EXCERPT TO READ:
= = = = =

At first, the gathering seems festive and full of cheer, as everyone avoids talking about the apocalypse in depth. However, not everyone wants to be at this party. An early scene in the movie shows that while Sophie and James were driving to Nell and Simon’s house, Sophie expresses her reluctance to go to the party this year. There’s definitely disagreeable tension between this couple. Eventually, the bickering and discord begin among other people at this gathering.

Sandra and Bella have a little argument because someone named Lizzie wasn’t invited to this dinner party. Sandra was supposed to invite Lizzie, whom Bella doesn’t like. But Sandra thought that Bella would invite Lizzie. The two sisters can’t agree on whose responsibility it was to give the invitation, so they reach a stalemate.

Meanwhile, brothers Art, Hardy and Thomas are little terrors when teasing Kitty, who is a serious and often-mopey child. Kitty is offended by the brothers’ cursing. She snootily says that coarse language is for “common” people. Kitty is also upset because she wants sticky toffee pudding, which Kitty has every year at this dinner, but Nell forget to buy the pudding this year, and Nell tries to hide this fact.

= = = = =

PROBLEMS TO WORK ON:
**A)** List every character named in the paragraph of the dinner-party excerpt that begins "Meanwhile, brothers Art, Hardy and Thomas."
**B)** Continue the dinner-party excerpt, picking up right after its final sentence.

SUPPLIED DATA:

= = = = =

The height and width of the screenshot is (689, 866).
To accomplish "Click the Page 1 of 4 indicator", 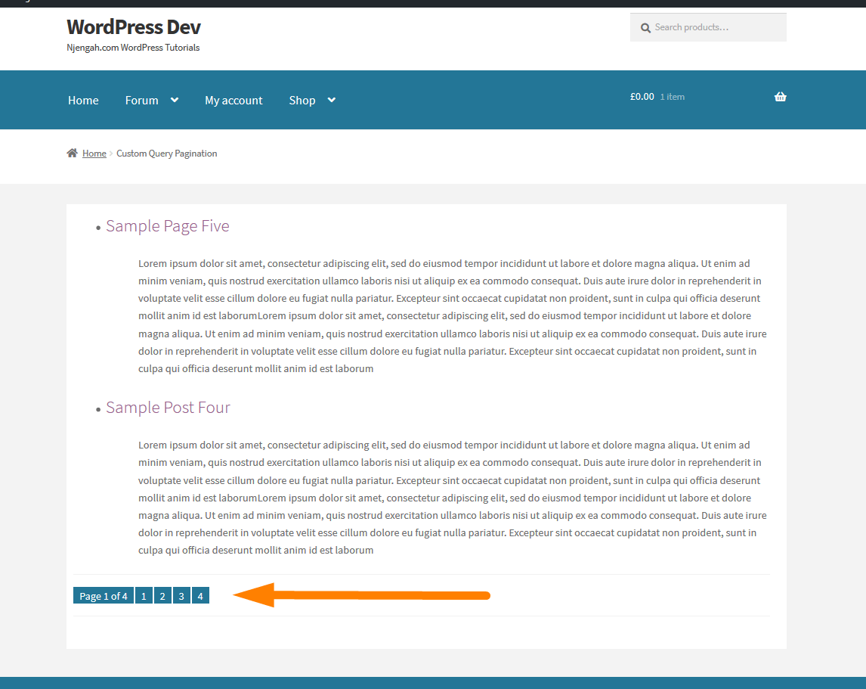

= = = = =

RESULTS IN ORDER:
**A)** Art, Hardy, Thomas, Kitty, Nell

**B)**
Later, when the family members open their gifts around the Christmas tree, Kitty is unhappy with her gift (a talking doll), and refuses to give a “thank you” hug to her mother Sandra. Why? As Kitty pouts to Sandra, “You’re wearing my education on your feet.” In other words, Sandra spent the money for Kitty’s future school tuition on high-priced shoes. After all, what good is that money going to be in the future if the world is going to end and there’s very little chance of survival?

Before dinner, the three sisters gather in the kitchen to exchange gossip and catty remarks. They wonder out loud if Sophie is anorexic because she’s very thin. Nell and Bella mention that before they became mothers, they used to do cocaine to keep their weight down. All three sisters think that Sophie is too young for James.

Meanwhile, the men gather in the greenhouse on the property, where James reveals a big secret that he doesn’t want Nell, Sandra, Bella, Alex and the children to know about. The secret involves a major decision that has to be made before the apocalypse happens. The problem is that certain people involved in the decision don’t agree on what should be done.

By the first 15 minutes of “Silent Night,” it becomes obvious that this family is not the warm and fuzzy type, with or without an apocalypse. Nell has her big annual Christmas dinner mainly so she can show off to other members of the family. But this year, it’s different. There’s enough food and drinks to go around, but the meal isn’t as lavish as it was in the past. For example, instead of having a fancy potato dish that would be normal for this dinner, Nell says that the entire group can only have one potato per person.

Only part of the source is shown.